本作を観るべき点
庵野監督が、そのライダー愛を全開にしてくれた点をまずはお伝えしたい。
仮面ライダーをはじめ、敵方の怪人(オーグと呼ぶべきだけど)の造型は、かなり良い。というよりさすがという感じだ。敵も味方もマスクを被る理由がちゃんと描かれているし(マスク自体がオーグとしてのアイデンティティを示しているし、マスクに闘争心を掻き立て情け容赦なく全力を出させるソフトウェアが仕込んであるのだが、何よりマスクなしの顔は流石に醜く変貌しているから、隠したくなるのは人情と思える)、マスクはオーグ側も非常にカッコいい。クモでもカマキリでも相当にイケてるから、敵味方関係なくつけたくなるはずだ。
それに、ライダーのボディやグローブなどへの違和感は、防護服として着用しているという説明がなされているから、上手に解消されている。
(初代)ライダーは少なくともショッカーの怪人(本作では繰り返すがオーグ)として改造されたのだから、バッタの化け物のはずが、見た目がそれなりにかっこいいし、化け物感が少ないという違和感を、“テレビだから”という言い訳で感じないようにしてきた人たちは多いと思うが、本作においてはその違和感へのきれいな回答が用意されているわけだ。
さらに、仮面ライダーに変身する(=人間→オーグ)には(サイクロン号という愛車のスーパーバイクにまたがることによるなど)風の力がいるのだが=風力をエネルギー(本作ではプラーナと呼ばれている)に変える のだが、本来なら人間から仮面ライダーに変わるための“儀式”が面倒過ぎる。だが、本作においては、プラーナの強制排除機能を使うことで人間に戻れる(=オーグ→人間)、つまりオーグの力をフルに使えるようになるのはそれなりに大変で、戻ることは簡単。だけどあまり戻ろうとする者はいないという逆説が成立しているのである。

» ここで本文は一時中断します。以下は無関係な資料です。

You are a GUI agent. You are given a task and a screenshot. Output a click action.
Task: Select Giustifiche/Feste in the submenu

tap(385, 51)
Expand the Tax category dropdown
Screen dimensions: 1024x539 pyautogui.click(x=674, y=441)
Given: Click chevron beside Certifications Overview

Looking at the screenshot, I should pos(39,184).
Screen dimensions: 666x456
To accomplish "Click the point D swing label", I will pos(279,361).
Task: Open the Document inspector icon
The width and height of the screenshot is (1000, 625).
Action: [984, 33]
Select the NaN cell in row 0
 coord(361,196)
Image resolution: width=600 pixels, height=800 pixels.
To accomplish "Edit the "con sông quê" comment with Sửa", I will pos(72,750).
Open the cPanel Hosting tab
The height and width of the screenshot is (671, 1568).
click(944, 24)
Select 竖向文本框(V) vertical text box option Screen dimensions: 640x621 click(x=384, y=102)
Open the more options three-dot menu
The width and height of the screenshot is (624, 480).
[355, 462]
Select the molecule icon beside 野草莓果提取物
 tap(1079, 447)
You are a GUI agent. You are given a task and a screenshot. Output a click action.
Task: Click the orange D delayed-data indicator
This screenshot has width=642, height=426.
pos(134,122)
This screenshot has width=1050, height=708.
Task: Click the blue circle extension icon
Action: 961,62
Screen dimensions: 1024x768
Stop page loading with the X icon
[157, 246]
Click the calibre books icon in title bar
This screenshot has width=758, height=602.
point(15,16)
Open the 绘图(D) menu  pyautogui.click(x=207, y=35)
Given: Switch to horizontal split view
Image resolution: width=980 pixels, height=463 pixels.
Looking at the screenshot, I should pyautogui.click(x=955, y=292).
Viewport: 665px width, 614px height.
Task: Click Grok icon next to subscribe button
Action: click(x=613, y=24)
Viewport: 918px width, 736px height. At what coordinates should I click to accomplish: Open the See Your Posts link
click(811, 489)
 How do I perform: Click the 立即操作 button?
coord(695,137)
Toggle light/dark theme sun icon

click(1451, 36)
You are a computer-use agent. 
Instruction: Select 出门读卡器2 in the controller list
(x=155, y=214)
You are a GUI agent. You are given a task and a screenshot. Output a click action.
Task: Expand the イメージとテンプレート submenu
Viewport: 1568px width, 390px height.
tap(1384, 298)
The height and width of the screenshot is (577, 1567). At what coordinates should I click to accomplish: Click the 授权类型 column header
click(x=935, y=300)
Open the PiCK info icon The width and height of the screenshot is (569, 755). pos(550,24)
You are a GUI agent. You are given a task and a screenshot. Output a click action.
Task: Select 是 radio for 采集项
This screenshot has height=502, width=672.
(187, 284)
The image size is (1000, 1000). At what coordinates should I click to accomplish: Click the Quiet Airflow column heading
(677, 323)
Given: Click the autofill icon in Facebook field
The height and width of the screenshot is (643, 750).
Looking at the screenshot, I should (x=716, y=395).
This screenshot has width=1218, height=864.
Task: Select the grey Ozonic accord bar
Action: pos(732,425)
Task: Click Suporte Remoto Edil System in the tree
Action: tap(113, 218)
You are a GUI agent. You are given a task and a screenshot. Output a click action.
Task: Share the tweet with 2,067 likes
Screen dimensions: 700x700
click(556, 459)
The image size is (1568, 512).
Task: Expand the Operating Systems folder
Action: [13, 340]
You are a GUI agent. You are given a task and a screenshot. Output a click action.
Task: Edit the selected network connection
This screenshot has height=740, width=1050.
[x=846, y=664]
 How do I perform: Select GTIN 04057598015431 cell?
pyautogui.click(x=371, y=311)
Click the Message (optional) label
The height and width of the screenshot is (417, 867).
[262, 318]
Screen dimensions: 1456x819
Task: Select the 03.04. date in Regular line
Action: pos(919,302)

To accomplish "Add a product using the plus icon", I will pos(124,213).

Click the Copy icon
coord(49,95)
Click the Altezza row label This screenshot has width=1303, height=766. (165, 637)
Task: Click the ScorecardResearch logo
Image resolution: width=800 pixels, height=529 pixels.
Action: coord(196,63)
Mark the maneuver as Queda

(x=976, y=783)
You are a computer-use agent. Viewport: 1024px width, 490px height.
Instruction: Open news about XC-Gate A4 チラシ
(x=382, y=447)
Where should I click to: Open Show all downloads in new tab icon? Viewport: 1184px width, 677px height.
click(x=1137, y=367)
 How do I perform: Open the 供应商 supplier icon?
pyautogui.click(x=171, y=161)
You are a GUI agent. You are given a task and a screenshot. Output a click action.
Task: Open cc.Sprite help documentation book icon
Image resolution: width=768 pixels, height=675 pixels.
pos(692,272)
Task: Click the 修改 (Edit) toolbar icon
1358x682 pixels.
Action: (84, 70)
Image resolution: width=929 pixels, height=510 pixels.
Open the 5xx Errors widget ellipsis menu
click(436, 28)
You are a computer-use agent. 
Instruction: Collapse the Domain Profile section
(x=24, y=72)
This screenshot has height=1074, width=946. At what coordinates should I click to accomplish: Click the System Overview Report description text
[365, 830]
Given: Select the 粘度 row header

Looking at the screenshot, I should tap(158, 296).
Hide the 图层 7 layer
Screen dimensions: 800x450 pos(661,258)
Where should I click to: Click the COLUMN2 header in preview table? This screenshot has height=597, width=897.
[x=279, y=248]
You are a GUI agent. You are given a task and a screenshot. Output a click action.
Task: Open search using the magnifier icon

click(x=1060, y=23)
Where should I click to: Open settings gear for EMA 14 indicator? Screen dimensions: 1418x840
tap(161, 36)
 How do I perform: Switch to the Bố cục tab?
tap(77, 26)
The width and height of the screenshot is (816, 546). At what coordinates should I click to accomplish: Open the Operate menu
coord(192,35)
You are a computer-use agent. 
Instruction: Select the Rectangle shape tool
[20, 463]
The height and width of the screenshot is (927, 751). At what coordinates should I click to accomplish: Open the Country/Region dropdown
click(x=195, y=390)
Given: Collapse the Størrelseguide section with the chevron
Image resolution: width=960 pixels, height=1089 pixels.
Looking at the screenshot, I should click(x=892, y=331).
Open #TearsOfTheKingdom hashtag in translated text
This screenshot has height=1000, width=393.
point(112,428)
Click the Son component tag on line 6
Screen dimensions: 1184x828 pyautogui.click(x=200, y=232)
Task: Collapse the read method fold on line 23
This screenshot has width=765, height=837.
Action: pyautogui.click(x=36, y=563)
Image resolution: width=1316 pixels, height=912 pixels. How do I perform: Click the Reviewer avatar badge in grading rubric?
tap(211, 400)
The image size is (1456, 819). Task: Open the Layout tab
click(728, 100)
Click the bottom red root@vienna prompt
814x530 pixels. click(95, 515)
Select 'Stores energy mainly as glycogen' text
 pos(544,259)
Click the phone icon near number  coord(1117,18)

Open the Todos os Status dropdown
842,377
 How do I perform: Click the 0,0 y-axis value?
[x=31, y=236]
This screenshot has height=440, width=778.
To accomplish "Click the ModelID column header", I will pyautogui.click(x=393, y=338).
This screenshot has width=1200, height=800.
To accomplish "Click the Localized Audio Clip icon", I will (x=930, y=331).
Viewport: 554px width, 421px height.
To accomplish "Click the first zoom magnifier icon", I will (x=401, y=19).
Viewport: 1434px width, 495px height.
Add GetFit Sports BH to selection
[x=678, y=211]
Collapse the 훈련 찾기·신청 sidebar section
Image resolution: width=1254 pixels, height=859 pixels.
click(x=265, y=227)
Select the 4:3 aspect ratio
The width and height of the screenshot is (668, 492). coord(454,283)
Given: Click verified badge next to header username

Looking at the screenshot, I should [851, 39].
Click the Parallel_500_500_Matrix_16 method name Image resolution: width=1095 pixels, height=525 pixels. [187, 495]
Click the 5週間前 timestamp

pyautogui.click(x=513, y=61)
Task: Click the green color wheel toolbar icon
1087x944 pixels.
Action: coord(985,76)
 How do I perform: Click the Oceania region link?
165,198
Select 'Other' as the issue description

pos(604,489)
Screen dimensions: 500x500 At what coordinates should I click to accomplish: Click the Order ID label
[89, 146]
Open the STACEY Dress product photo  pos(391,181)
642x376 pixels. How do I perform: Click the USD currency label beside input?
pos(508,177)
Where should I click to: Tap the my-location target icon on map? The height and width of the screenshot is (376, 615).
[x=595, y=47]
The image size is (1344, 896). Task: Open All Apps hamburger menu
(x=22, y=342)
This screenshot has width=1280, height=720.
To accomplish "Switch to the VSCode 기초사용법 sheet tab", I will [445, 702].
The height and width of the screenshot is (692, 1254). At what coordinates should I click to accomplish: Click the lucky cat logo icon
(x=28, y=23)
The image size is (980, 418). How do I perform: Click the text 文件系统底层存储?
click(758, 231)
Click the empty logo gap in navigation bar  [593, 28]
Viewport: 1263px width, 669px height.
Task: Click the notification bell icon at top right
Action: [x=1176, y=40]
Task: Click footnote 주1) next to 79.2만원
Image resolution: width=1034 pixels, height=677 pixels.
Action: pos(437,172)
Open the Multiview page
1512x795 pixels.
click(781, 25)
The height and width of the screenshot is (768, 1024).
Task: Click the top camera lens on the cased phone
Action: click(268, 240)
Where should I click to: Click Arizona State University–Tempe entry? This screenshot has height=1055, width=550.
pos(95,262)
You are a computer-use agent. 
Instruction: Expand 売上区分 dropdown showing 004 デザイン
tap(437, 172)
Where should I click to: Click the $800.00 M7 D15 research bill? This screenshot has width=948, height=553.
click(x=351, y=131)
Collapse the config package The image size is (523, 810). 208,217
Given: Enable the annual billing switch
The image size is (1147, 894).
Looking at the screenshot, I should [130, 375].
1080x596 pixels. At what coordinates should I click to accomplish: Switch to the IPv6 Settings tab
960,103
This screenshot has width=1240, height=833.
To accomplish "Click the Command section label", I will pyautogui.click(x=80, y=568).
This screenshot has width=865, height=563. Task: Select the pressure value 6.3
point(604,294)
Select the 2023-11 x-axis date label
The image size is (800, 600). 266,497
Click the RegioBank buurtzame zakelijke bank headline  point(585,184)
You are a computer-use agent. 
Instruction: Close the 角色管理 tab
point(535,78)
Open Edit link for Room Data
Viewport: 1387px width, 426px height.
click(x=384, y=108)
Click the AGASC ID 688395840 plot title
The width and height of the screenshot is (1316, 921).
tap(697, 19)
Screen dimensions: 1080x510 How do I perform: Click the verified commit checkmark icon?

オーグになることですごい力を得られるから、人間には戻りたくない。だけどオーグになると醜くなる。だから、マスクを被りたい→オーグは基本オーグの姿を維持しており、大抵はマスクを被り続ける、ということだ。
こうして仮面ライダーがヒーローとして成立するための約束事が、キレイに論理立っているので、ツッコミどころがほとんどなく、大人も安心して見ていられるということになるのだ。
大人が安心して見ていられる、という言い方からすると、ハチオーグ(ミツバチではなく、スズメバチ)を演じた西野七瀬の存在感はなかなかのものだった。大人の鑑賞に充分耐える出来だったと感じるし、むしろ彼女とルリ子の百合的感や 口吻は毒性というか、独特の味わいがあった。
常に冷静沈着で感情を表に出さないルリ子が、仮面ライダー 本郷猛とのやりとりを通して徐々に人間的になっていく様も良かったが(あまり好きでなかった浜辺美波への印象も好転したが)、西野七瀬の役得はより大きかったと思う。
関係ないが、本作は主役陣とは別に、大物芸能人が使い捨ての、エキストラであるかのような
扱いでの出演(クレジットを見なければわからない?)をしている(例 前述のサソリ女役の長澤まさみ。ライダーやルリ子らとの絡みは一切ない)。
いささかクレイジーでセクシーなサソリオーグなら登場時間もまあまあな尺でまだマシなのだが、松坂桃李(ショッカーのAIの肉体的代理人でありロボット刑事K−ケイ のオマージュであろうロボット執事Kの声?)や本多奏多(ゲルショッカー??−死神博士チームと称していた– の、カメレオン+カマキリのKKオーグ?柄本佑演じる仮面ライダー2号にすぐやられてしまう)、大森南朋(2度見たがどこにいたか全くわからない)らが出ていたらしい。